#### Record list ####

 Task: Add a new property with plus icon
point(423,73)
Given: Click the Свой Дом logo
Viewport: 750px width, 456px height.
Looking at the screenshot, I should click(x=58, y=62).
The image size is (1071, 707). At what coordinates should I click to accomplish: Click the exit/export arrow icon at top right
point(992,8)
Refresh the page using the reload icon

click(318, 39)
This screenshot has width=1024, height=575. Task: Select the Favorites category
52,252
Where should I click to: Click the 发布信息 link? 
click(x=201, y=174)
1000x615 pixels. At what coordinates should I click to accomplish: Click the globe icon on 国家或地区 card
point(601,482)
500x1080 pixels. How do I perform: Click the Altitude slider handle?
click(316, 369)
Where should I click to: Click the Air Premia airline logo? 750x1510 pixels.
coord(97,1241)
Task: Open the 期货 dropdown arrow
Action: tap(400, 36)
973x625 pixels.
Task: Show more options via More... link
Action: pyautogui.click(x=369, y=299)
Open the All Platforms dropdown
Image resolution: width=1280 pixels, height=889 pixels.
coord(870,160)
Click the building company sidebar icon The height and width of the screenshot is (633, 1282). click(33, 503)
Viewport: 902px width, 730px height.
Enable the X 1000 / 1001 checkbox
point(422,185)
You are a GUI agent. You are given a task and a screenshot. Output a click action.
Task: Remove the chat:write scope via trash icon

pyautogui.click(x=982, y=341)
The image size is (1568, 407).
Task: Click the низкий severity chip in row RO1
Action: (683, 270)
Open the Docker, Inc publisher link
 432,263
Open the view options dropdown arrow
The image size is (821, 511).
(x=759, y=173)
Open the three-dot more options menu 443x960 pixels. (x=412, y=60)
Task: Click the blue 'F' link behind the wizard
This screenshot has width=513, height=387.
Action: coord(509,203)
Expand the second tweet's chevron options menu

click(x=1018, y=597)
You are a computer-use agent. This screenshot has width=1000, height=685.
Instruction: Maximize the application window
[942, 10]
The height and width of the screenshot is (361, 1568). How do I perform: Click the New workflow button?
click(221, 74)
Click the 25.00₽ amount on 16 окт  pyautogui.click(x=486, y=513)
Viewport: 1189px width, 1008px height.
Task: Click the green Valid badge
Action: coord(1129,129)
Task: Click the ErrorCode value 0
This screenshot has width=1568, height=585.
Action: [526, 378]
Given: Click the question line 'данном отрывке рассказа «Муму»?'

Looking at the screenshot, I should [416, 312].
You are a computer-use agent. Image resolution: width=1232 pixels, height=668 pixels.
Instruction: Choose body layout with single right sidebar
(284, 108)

####

__Exercise objective__
Convert every line of the items above into a Markdown table with the columns "No." and "Line." Number the rows in order and leave out the blank lines.

__Result of this task__
| No. | Line |
|---|---|
| 1 |  Task: Add a new property with plus icon |
| 2 | point(423,73) |
| 3 | Given: Click the Свой Дом logo |
| 4 | Viewport: 750px width, 456px height. |
| 5 | Looking at the screenshot, I should click(x=58, y=62). |
| 6 | The image size is (1071, 707). At what coordinates should I click to accomplish: Click the exit/export arrow icon at top right |
| 7 | point(992,8) |
| 8 | Refresh the page using the reload icon |
| 9 | click(318, 39) |
| 10 | This screenshot has width=1024, height=575. Task: Select the Favorites category |
| 11 | 52,252 |
| 12 | Where should I click to: Click the 发布信息 link?  |
| 13 | click(x=201, y=174) |
| 14 | 1000x615 pixels. At what coordinates should I click to accomplish: Click the globe icon on 国家或地区 card |
| 15 | point(601,482) |
| 16 | 500x1080 pixels. How do I perform: Click the Altitude slider handle? |
| 17 | click(316, 369) |
| 18 | Where should I click to: Click the Air Premia airline logo? 750x1510 pixels. |
| 19 | coord(97,1241) |
| 20 | Task: Open the 期货 dropdown arrow |
| 21 | Action: tap(400, 36) |
| 22 | 973x625 pixels. |
| 23 | Task: Show more options via More... link |
| 24 | Action: pyautogui.click(x=369, y=299) |
| 25 | Open the All Platforms dropdown |
| 26 | Image resolution: width=1280 pixels, height=889 pixels. |
| 27 | coord(870,160) |
| 28 | Click the building company sidebar icon The height and width of the screenshot is (633, 1282). click(33, 503) |
| 29 | Viewport: 902px width, 730px height. |
| 30 | Enable the X 1000 / 1001 checkbox |
| 31 | point(422,185) |
| 32 | You are a GUI agent. You are given a task and a screenshot. Output a click action. |
| 33 | Task: Remove the chat:write scope via trash icon |
| 34 | pyautogui.click(x=982, y=341) |
| 35 | The image size is (1568, 407). |
| 36 | Task: Click the низкий severity chip in row RO1 |
| 37 | Action: (683, 270) |
| 38 | Open the Docker, Inc publisher link |
| 39 |  432,263 |
| 40 | Open the view options dropdown arrow |
| 41 | The image size is (821, 511). |
| 42 | (x=759, y=173) |
| 43 | Open the three-dot more options menu 443x960 pixels. (x=412, y=60) |
| 44 | Task: Click the blue 'F' link behind the wizard |
| 45 | This screenshot has width=513, height=387. |
| 46 | Action: coord(509,203) |
| 47 | Expand the second tweet's chevron options menu |
| 48 | click(x=1018, y=597) |
| 49 | You are a computer-use agent. This screenshot has width=1000, height=685. |
| 50 | Instruction: Maximize the application window |
| 51 | [942, 10] |
| 52 | The height and width of the screenshot is (361, 1568). How do I perform: Click the New workflow button? |
| 53 | click(221, 74) |
| 54 | Click the 25.00₽ amount on 16 окт  pyautogui.click(x=486, y=513) |
| 55 | Viewport: 1189px width, 1008px height. |
| 56 | Task: Click the green Valid badge |
| 57 | Action: coord(1129,129) |
| 58 | Task: Click the ErrorCode value 0 |
| 59 | This screenshot has width=1568, height=585. |
| 60 | Action: [526, 378] |
| 61 | Given: Click the question line 'данном отрывке рассказа «Муму»?' |
| 62 | Looking at the screenshot, I should [416, 312]. |
| 63 | You are a computer-use agent. Image resolution: width=1232 pixels, height=668 pixels. |
| 64 | Instruction: Choose body layout with single right sidebar |
| 65 | (284, 108) |